Q. Is K2-18 b a mini-Neptune?

Based on the mass and radius alone, a mini-Neptune scenario would be one of the three possible scenarios for a sub-Neptune like K2-18 b. However, the observed atmospheric composition of K2-18 with JWST is inconsistent with a mini-Neptune scenario. An initial study suggesting the mini-Neptune scenario (Wogan et al. 2024) was found to be incompatible with the retrieved abundances (Glein 2024, Cooke & Madhusudhan 2024), in particular the non-detection of  NH₃ and a high CO₂/CO ratio.

Q. Is K2-18 b a gas dwarf with magma oceans?

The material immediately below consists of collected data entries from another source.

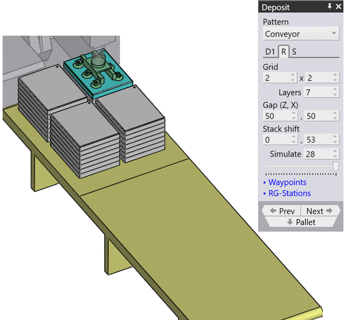Click the Gap Z value field
The image size is (346, 320).
[277, 116]
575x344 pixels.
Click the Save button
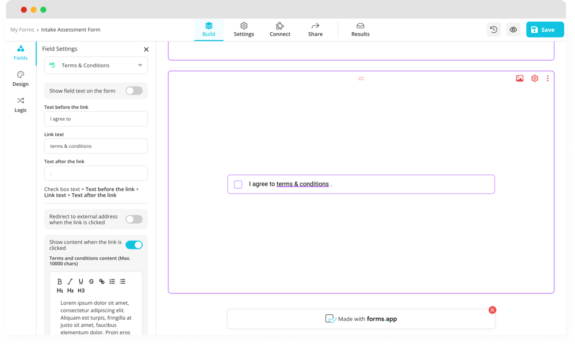[545, 30]
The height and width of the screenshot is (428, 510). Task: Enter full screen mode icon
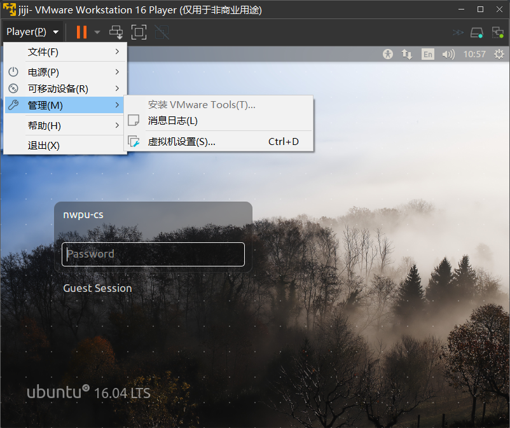pos(139,32)
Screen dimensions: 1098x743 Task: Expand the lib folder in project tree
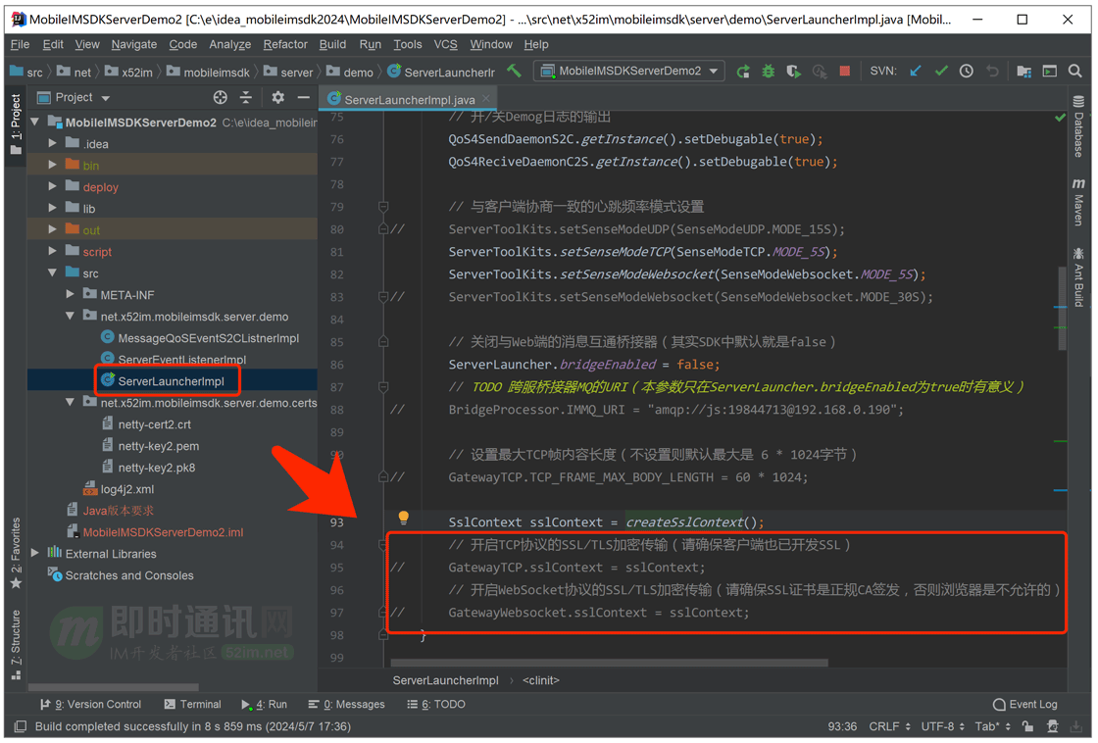pos(54,209)
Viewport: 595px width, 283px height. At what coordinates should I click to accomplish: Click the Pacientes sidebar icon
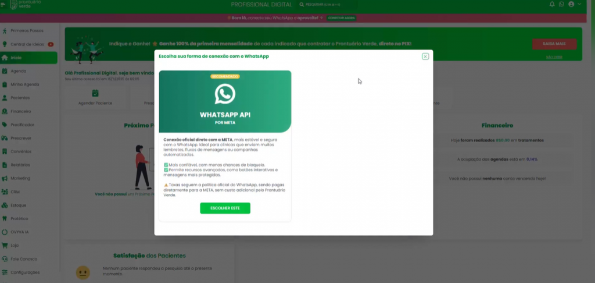click(x=5, y=98)
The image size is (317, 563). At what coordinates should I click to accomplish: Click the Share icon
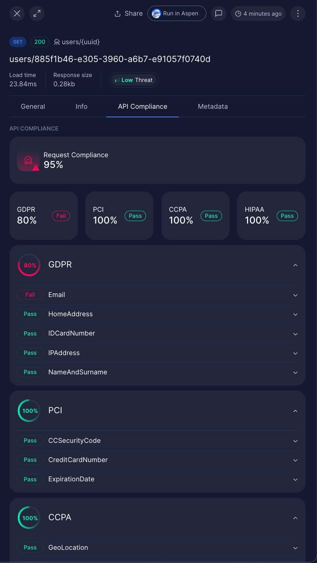(x=117, y=13)
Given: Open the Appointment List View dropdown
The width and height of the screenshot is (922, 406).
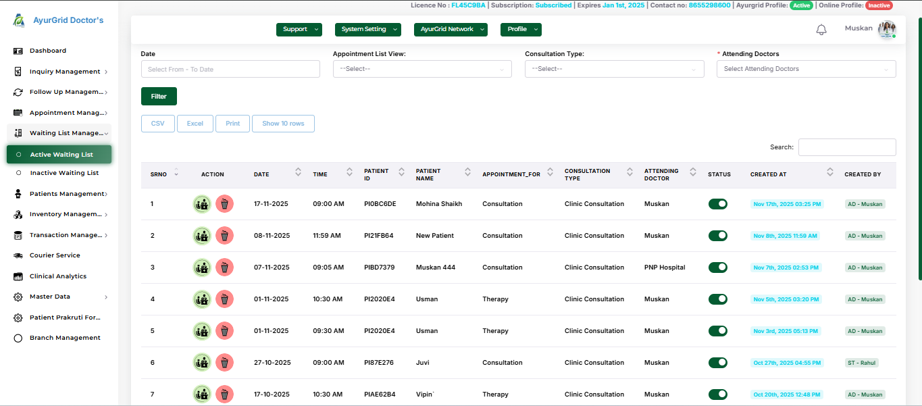Looking at the screenshot, I should pos(421,69).
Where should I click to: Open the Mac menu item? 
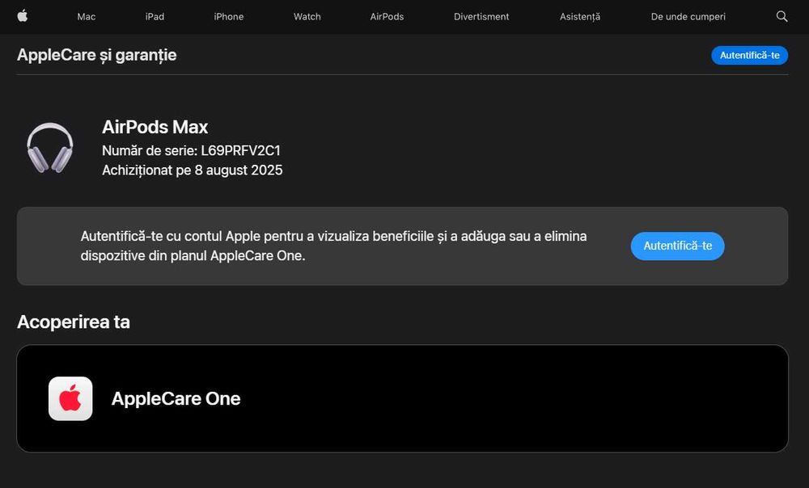coord(86,16)

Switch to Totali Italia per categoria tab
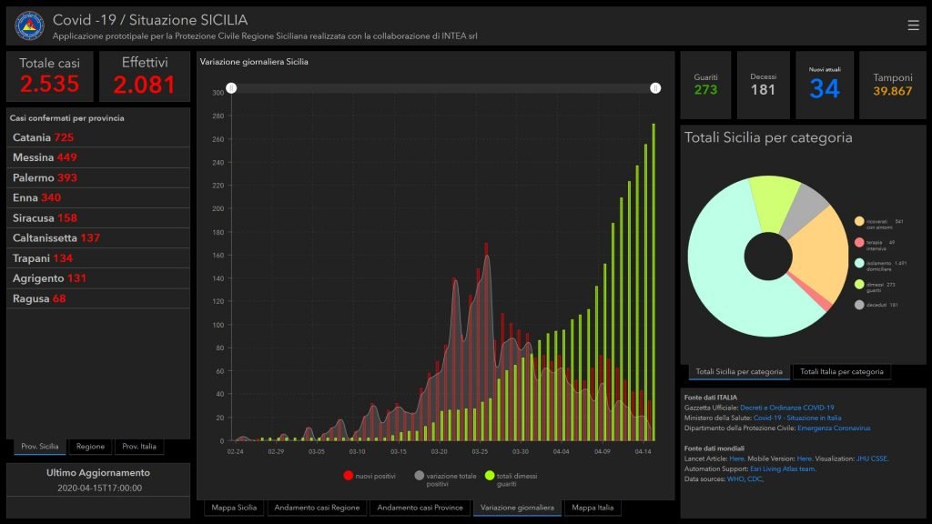841,372
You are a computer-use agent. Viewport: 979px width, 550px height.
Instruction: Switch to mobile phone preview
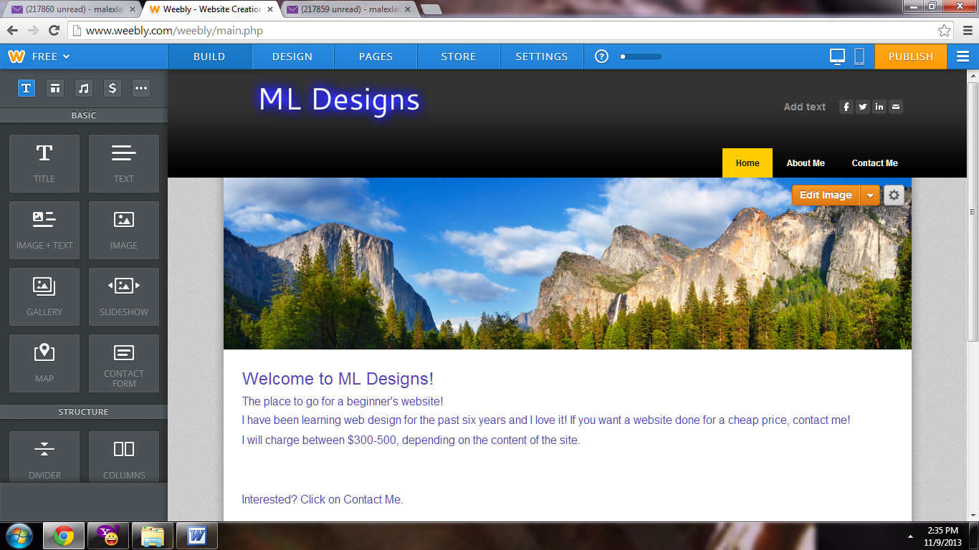point(859,57)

As noted above, a gas dwarf scenario is one of three possible scenarios used to explain the mass and radius of K2-18 b. However, similar to the mini-Neptune scenario, the observed atmospheric composition is incompatible with a deep H₂-rich atmosphere required for a gas dwarf scenario. Models with a hot gas dwarf interior with magma oceans (Shorttle et al. 2024) were found to be incompatible with the atmospheric abundances and/or physically implausible (Glein 2024, Rigby et al. 2024).   

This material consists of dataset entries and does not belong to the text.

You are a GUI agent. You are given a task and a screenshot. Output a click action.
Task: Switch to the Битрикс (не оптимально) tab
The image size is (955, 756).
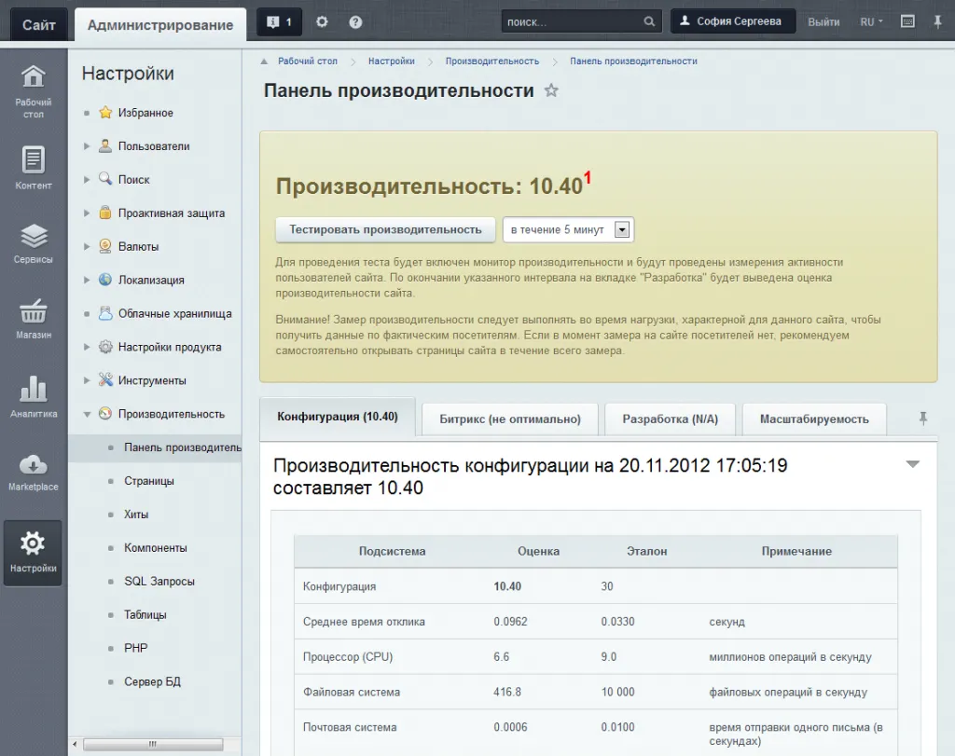(510, 419)
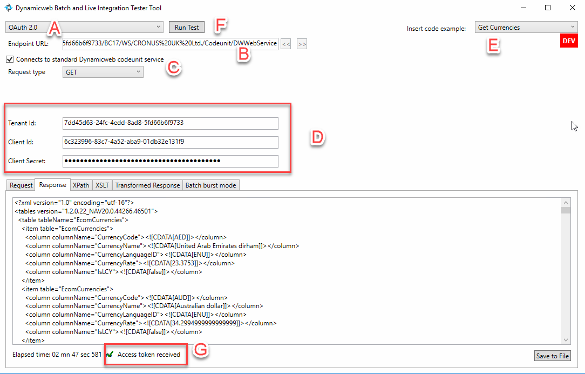Screen dimensions: 585x374
Task: Select the XPath tab
Action: coord(81,185)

Q. Is there an ocean on K2-18 b?

Presently, the only scenario that explains the mass and radius as well as the observed atmospheric composition is one in which K2-18 b has a large amount of water in the interior under a relatively shallow H₂-rich atmosphere. The observed composition is consistent with prior predictions of a hycean world, e.g. a low atmospheric abundance of NH₃, which is highly soluble in water, a high atmospheric CO₂/CO ratio due to a shallow atmosphere, and a low atmospheric abundance of H₂O due to a cold and dry stratosphere as on Earth. However, the surface pressure and temperature of a possible ocean and whether it is habitable is currently unknown, allowing for both habitable and non-habitable conditions compared to Earth’s oceans.

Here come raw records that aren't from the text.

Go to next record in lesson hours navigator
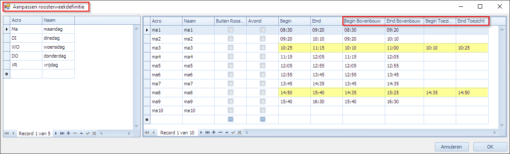This screenshot has width=510, height=154. click(x=201, y=133)
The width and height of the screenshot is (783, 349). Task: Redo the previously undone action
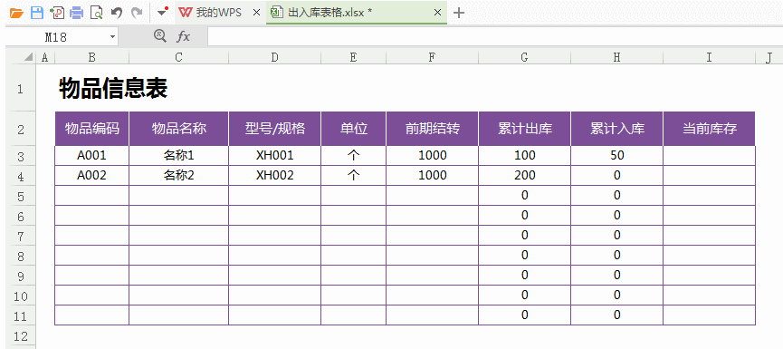tap(137, 13)
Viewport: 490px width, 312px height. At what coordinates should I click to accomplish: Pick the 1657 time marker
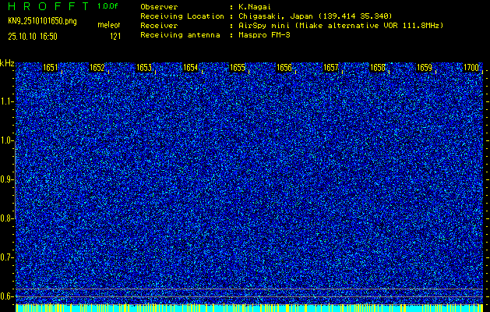pyautogui.click(x=331, y=68)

Q. Can dimethyl sulphide (DMS) be produced abiotically?

On Earth DMS is known to be produced uniquely by life and has been predicted to be a robust biosignature for exoplanets (Domagal-Goldman et al. 2011, Seager et al. 2013). Biosignature molecules such as DMS and oxygen (O₂) can be produced abiotically in small quantities in space environments such as comets (Hanni et al. 2024) and the interstellar medium (Sanz-Novo et al. 2025) and through photochemistry in gas mixtures containing H₂S and CH₄ (Reed et al. 2024). However, there is no known abiotic mechanisms to produce DMS at detectable abundances (i.e., above several parts per million) in a planetary atmosphere similar to that of K2-18 b, nor can DMS be delivered in measurable quantities through comets. DMS is a very unstable molecule which can be readily destroyed in planetary atmospheres that contain CO₂ or H₂O and is not expected to be present on hycean planets without a substantial production flux from living organisms e.g., Tsai et al. (2024).